# Montgomery lake photos



## kwayne (Apr 3, 2010)

These are photos of Montgomery Lake on the Ocmulgee River where the World Record BASS was caught.


----------



## Hut2 (Apr 3, 2010)

42 yrs living in Fitzgerald. & fishing the ocmulgee & never once went there! Someone said ,in an article about ole George Perry & his world record bass that the montgomery lake oxbow isn't nothing like it was way back. That the flow of the river changed or something .? You probably know more possibly. Thanks for sharing your pics!


----------



## westcobbdog (Apr 3, 2010)

its in sad shape now. I wish the hamburger stand at the red light in Jacksonville would come back,too!


----------



## Hoss (Apr 3, 2010)

Neat.  Thanks for sharing the shots of this famous place.

Hoss


----------



## Cletus T. (Apr 3, 2010)

That's really cool.....awesome pictures!!!!
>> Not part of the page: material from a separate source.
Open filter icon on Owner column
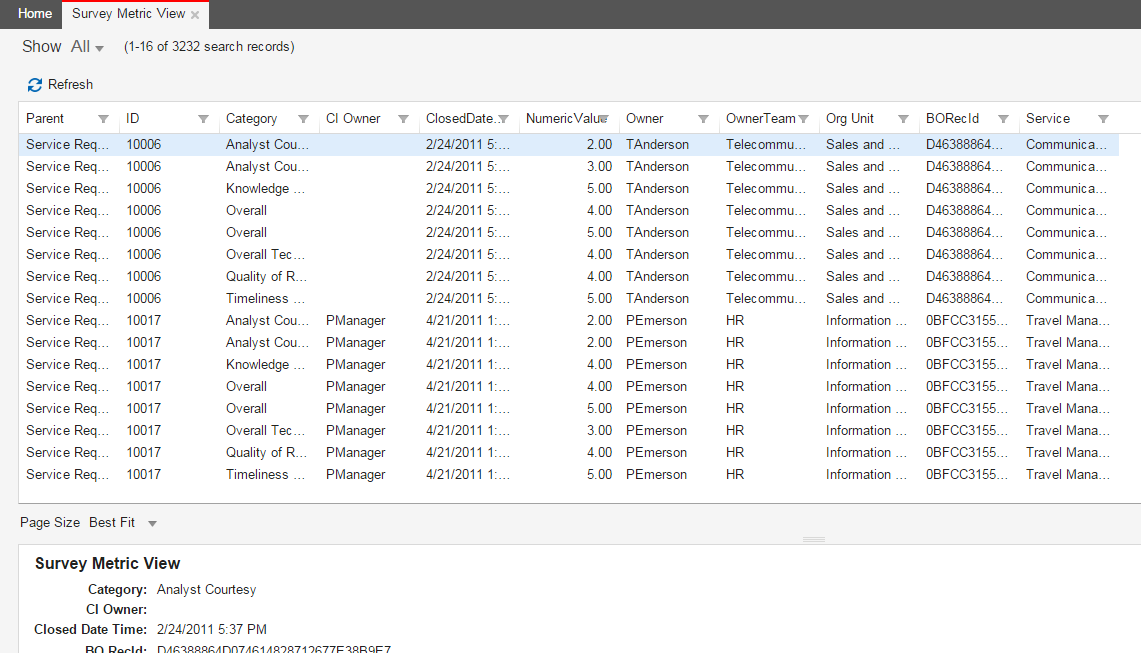pos(703,119)
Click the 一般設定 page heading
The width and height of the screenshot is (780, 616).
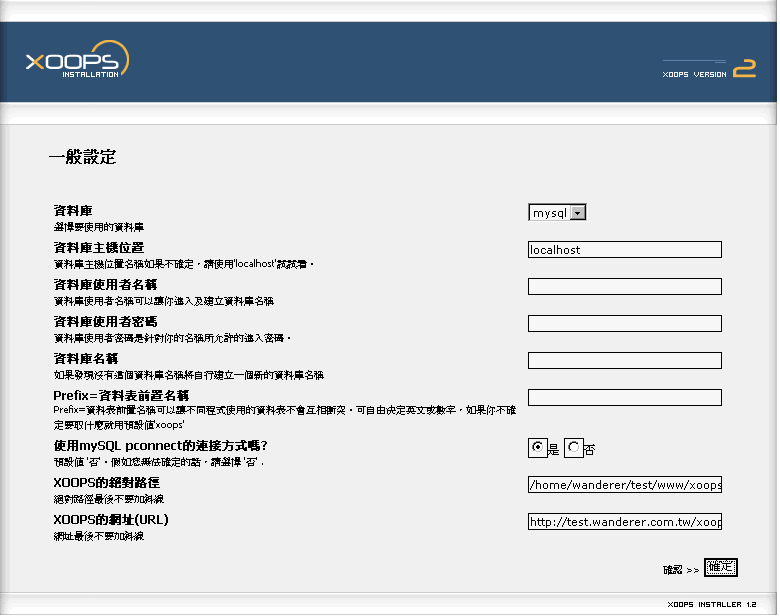(x=82, y=156)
Thanks for sharing that with us!


----------



## quinn (Apr 3, 2010)

Great shots.The water line sure does go way up there.


----------



## rip18 (Apr 4, 2010)

Sure reminds us that the natural world is constantly changing!  We think about it as static & constant, but it sure ain't!  Neat shots - thanks for sharing.


----------



## leo (Apr 4, 2010)

neat shots, thanks for posting them


----------